# Internet cable connection frequently cutting out.



## Gryphonette (Jun 8, 2007)

The guy from Charter came out this morning, tested everything and replaced all the connectors outside ("It's been several years since we've been out, hasn't it? Those were _old_!"), and said the signal's strong and clear, but darned if the stupid thing isn't going off-line every few minutes. Normally it comes back on w/in a minute or two, but OTOH, yesterday it was off for about 45 minutes.

Not much point having a 5-whatzit connection if there's no connection at all. 

I'm wondering if it's the modem? It's apparently a fairly old one (last review @ Amazon was five years ago), though the Charter tech didn't make any comments about it....a Toshiba PCX1100. I know when the connection's on the fritz when the cable light winks out, then slowly blinks instead of being steady.

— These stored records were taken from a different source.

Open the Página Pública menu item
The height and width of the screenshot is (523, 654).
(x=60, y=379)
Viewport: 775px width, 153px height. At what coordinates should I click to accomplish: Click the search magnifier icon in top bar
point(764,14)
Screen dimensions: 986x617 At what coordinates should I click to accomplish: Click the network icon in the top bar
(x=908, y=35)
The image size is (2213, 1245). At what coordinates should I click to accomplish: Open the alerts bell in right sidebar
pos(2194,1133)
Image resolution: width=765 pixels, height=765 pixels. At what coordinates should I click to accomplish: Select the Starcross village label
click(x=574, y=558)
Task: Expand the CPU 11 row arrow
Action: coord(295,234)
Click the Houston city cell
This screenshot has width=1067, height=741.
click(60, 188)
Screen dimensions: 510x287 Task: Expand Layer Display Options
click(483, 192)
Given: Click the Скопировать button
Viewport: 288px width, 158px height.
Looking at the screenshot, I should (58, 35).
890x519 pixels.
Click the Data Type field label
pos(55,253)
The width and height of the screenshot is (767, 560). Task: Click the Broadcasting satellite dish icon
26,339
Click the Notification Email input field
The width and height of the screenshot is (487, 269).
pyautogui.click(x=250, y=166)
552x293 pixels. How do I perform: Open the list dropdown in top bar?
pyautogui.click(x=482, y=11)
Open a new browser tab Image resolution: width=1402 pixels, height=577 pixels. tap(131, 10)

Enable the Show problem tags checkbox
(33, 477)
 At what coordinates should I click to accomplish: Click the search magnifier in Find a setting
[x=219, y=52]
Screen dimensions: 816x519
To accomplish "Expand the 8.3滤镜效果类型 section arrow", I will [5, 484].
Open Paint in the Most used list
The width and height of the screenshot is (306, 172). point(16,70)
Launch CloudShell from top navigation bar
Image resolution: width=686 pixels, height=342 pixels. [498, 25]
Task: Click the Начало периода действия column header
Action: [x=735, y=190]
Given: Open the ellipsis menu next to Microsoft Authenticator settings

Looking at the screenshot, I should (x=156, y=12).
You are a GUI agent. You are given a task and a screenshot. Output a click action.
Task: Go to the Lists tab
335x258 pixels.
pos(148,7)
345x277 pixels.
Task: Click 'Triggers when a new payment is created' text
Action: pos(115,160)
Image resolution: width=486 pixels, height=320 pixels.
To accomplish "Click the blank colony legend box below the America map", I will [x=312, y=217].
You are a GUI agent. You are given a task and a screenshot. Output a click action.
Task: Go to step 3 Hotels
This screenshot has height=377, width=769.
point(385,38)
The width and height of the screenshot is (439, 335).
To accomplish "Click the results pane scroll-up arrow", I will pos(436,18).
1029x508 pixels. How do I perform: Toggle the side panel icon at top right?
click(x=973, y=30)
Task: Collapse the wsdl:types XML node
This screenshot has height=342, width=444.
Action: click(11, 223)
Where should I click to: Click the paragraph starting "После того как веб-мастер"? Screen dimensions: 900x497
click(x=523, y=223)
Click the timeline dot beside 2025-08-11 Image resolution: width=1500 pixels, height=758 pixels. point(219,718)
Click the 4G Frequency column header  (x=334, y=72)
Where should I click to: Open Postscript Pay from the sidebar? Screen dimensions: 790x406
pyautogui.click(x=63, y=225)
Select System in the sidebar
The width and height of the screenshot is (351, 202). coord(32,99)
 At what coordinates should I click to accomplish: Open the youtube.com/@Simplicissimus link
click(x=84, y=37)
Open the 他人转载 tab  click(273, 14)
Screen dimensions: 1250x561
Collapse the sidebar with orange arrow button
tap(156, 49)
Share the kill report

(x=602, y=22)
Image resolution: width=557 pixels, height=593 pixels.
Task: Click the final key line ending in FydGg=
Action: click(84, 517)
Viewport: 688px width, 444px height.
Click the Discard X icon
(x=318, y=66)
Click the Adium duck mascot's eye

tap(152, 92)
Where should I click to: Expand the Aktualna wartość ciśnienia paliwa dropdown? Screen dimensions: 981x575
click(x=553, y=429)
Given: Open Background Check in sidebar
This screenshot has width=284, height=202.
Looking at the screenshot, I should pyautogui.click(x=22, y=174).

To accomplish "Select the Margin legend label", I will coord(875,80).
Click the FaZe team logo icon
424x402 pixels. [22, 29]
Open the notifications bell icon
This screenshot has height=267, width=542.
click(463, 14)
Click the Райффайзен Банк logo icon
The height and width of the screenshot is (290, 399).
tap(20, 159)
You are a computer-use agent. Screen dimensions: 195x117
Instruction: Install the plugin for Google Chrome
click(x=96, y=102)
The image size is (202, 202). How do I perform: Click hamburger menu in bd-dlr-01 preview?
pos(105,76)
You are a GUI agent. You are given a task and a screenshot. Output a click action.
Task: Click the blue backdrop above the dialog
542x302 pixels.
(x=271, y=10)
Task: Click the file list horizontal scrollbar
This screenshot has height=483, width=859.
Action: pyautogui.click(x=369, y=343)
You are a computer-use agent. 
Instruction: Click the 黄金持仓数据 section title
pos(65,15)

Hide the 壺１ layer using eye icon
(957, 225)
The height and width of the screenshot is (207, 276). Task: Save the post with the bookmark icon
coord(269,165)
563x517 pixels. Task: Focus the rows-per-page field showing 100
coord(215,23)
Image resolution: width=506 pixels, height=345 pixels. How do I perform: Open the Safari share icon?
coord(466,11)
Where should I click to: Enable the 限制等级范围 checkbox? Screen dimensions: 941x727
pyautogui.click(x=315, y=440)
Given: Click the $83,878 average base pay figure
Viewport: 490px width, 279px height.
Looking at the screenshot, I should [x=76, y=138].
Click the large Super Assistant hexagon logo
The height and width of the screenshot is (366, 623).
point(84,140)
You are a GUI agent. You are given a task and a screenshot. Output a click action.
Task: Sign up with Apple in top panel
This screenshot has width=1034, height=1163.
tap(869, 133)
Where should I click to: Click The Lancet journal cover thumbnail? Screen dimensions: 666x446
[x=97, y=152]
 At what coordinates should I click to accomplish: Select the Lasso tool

Why look....it's doing it NOW. 

Waiting....waiting....waiting.....

Twenty minutes later....still waiting....


----------



## elnwood (Jun 8, 2007)

Buy a new cable modem. They go bad after a while. I just had that problem myself.


----------



## fredtgreco (Jun 8, 2007)

It could also be the cable connectors in the house. I had the same problem, and it turned out to be a bad connector in the attic.


----------



## larryjf (Jun 8, 2007)

Could also be a splitter.
I've had to have the cable guys over a few times. Each time it was something a little different. The last time somebody had a splitter out at the street connection (steeling cable perhaps??).


----------



## caddy (Jun 8, 2007)

We had a problem like this just a few months ago. The problem was actaully in the Neighborhood line, NOT at the house. It took weeks for them to figure it out.


----------



## Redaimie (Jun 8, 2007)

We had the same problem for the longest time until Comcast replaced the modem.


----------



## Gryphonette (Jun 8, 2007)

Well, that's two for the modem, so I think we'll try that first.

The tech replaced the connectors today, so that shouldn't be it.

Sounds like if it's not the modem, it's an outside line problem, based upon Larry's and Steven's experience. 

Here's hoping it's the modem! =8^o

Thanks, y'all! ;^)


----------



## jfschultz (Jun 9, 2007)

Did they check the cable modem signal levels? There can be problems if the levels are too low or too high.


----------



## Gryphonette (Jun 10, 2007)

I seem to recall that he did, but in any case, Don went out and got a new cable modem (mercy Maud, but it's small, compared to the old one!) which seems to have cleared up the problem.

Thanks, y'all! ;^)


----------